Los tres principales fabricantes de automóviles alemanes están al fin decididos a invertir en la producción de vehículos eléctricos, justo cuando el pionero del sector, Tesla, atraviesa un momento delicado.

Volkswagen, con sus marcas Audi y Porsche, Daimler con Mercedes, y BMW representan cerca del 80% del mercado mundial de los coches de lujo y hasta ahora estaban ausentes del sector eléctrico de alta gama, dominado por el californiano Tesla.

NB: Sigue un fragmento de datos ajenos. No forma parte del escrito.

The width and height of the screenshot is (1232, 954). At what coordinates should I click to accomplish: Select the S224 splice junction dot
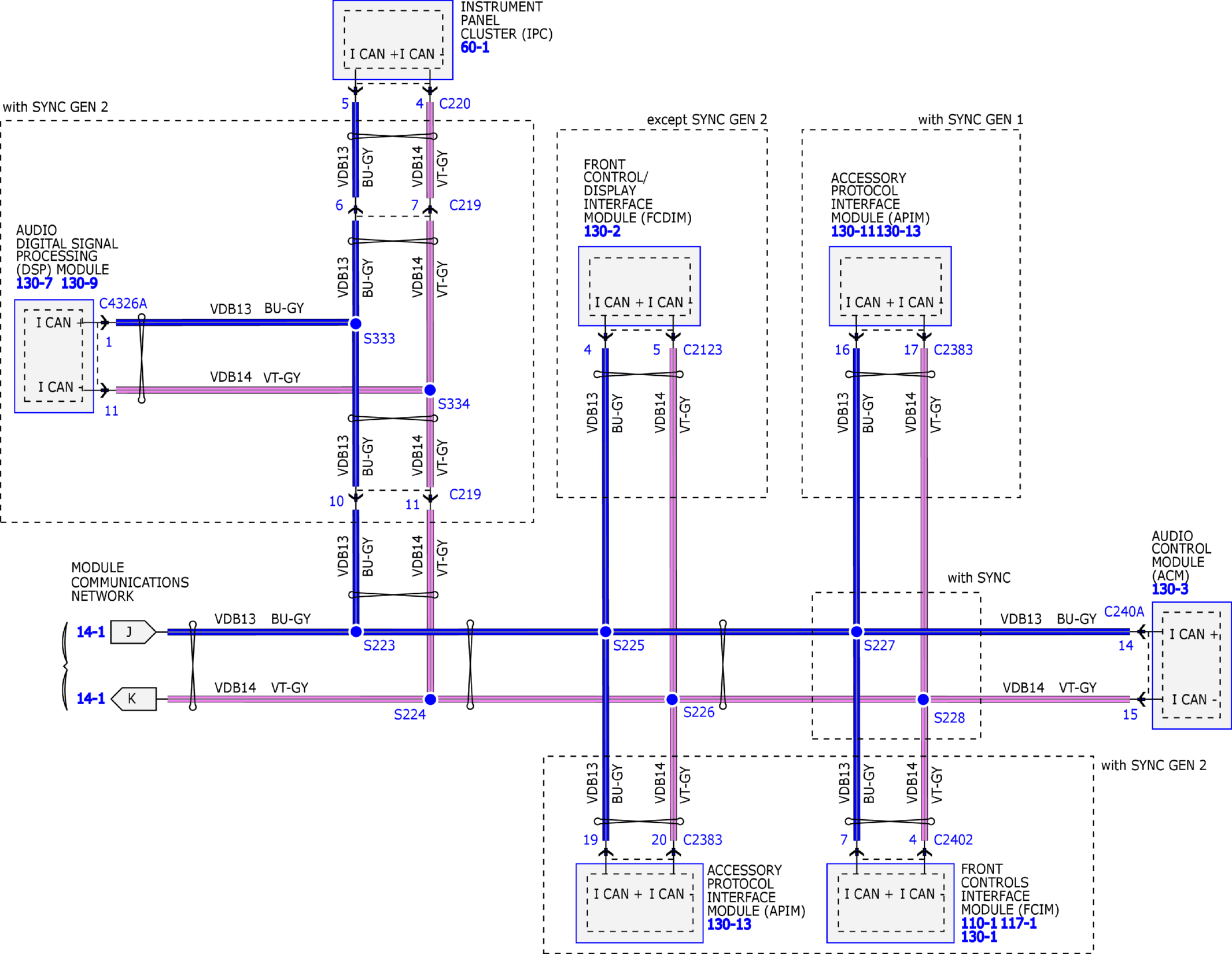click(x=430, y=700)
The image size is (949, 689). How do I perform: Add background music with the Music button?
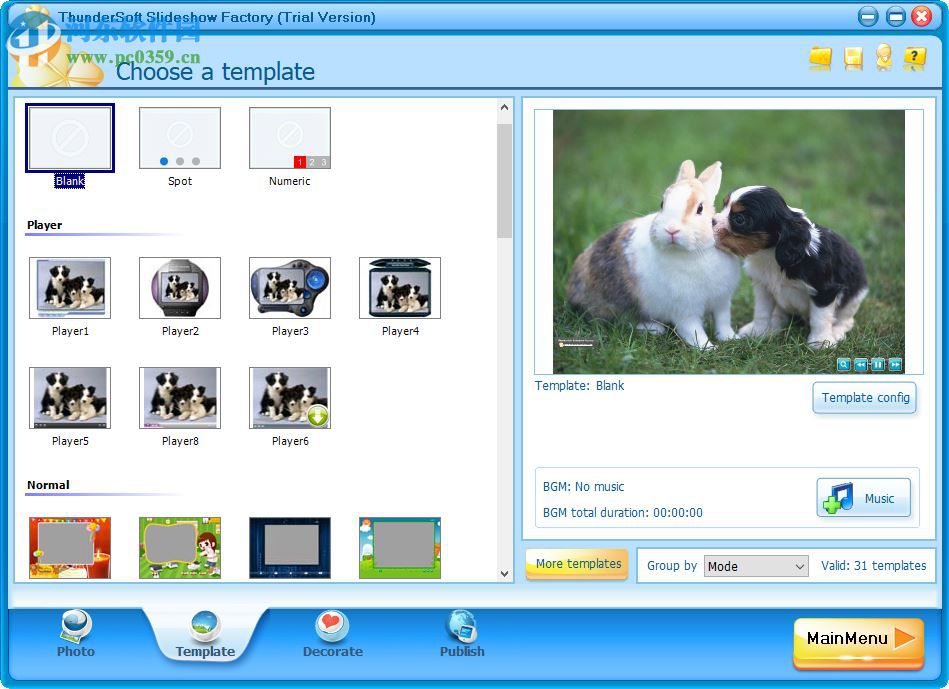pos(862,498)
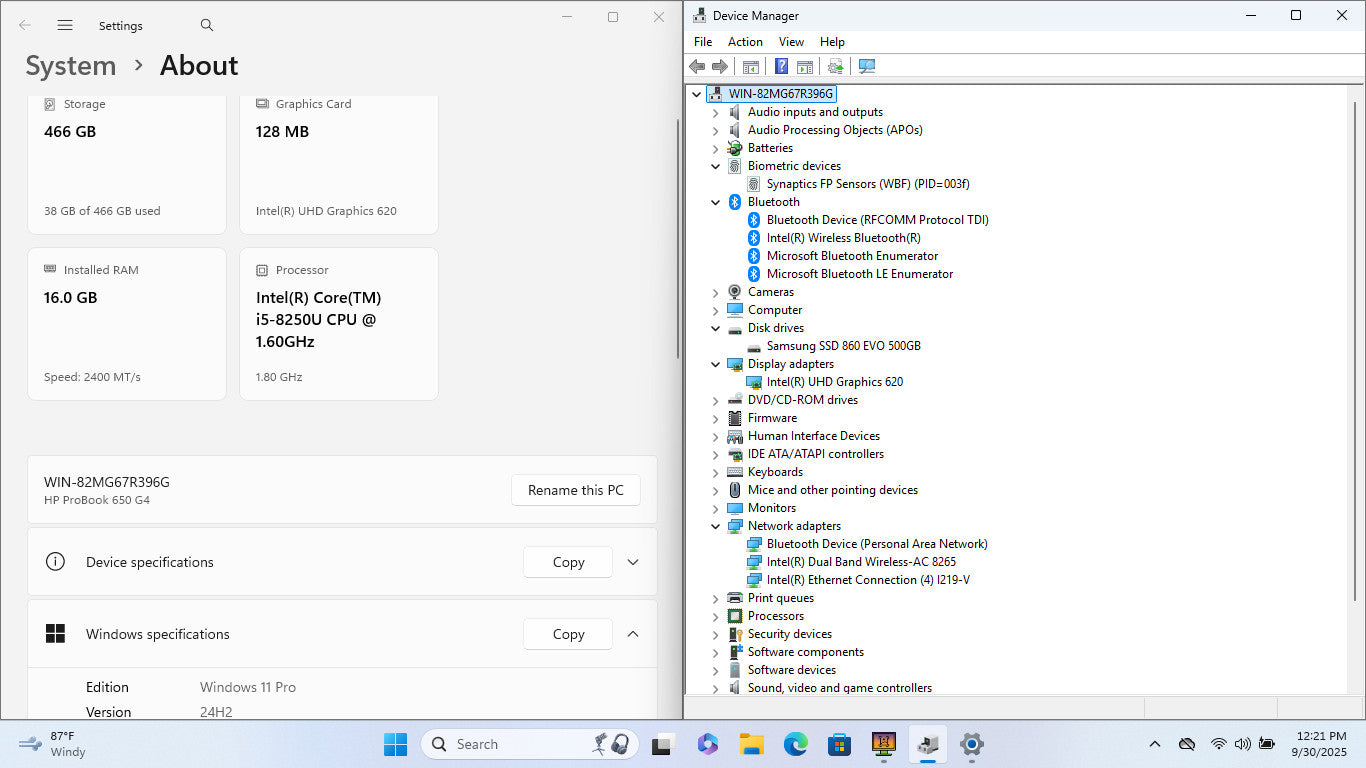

Pero los tres presentaron este mes sus primeros modelos SUV completamente eléctricos, que empezarán a comercializarse a finales de 2018, con la idea de dejar atrás el escándalo de los motores diésel trucados que azota al sector desde 2015.

Los gigantes alemanes del motor, cuyo crecimiento se base durante mucho tiempo en los avances tecnológicos, están en caída libre, frente a las cada vez más más ciudades que quieren restringir la circulación de vehículos y combatir la contaminación.

Por eso decidieron invertir casi 40.000 millones de euros en tres años en el sector eléctrico, según la asociación del sector del automóvil VDA.

Audi, con un 8% de cuota de mercado en Alemania, prevé que un tercio de sus ventas sean de vehículos eléctricos o híbridos en 2025.

“¡Por fin esto empieza!”, dijo a la AFP el experto en automóviles Ferdinand Dudenhöffer.

Aunque la firma británica Jaguar se adelantó con su I-PACE, un modelo ya disponible en Reino Unido, la entrada en el mercado del trío alemán representa una competencia mucho más importante para Elon Musk, consejero delegado de Tesla, que está perdiendo mucho dinero.

Musk reconoció recientemente que el último modelo de la firma, el Model 3, está teniendo problemas por los retrasos de producción.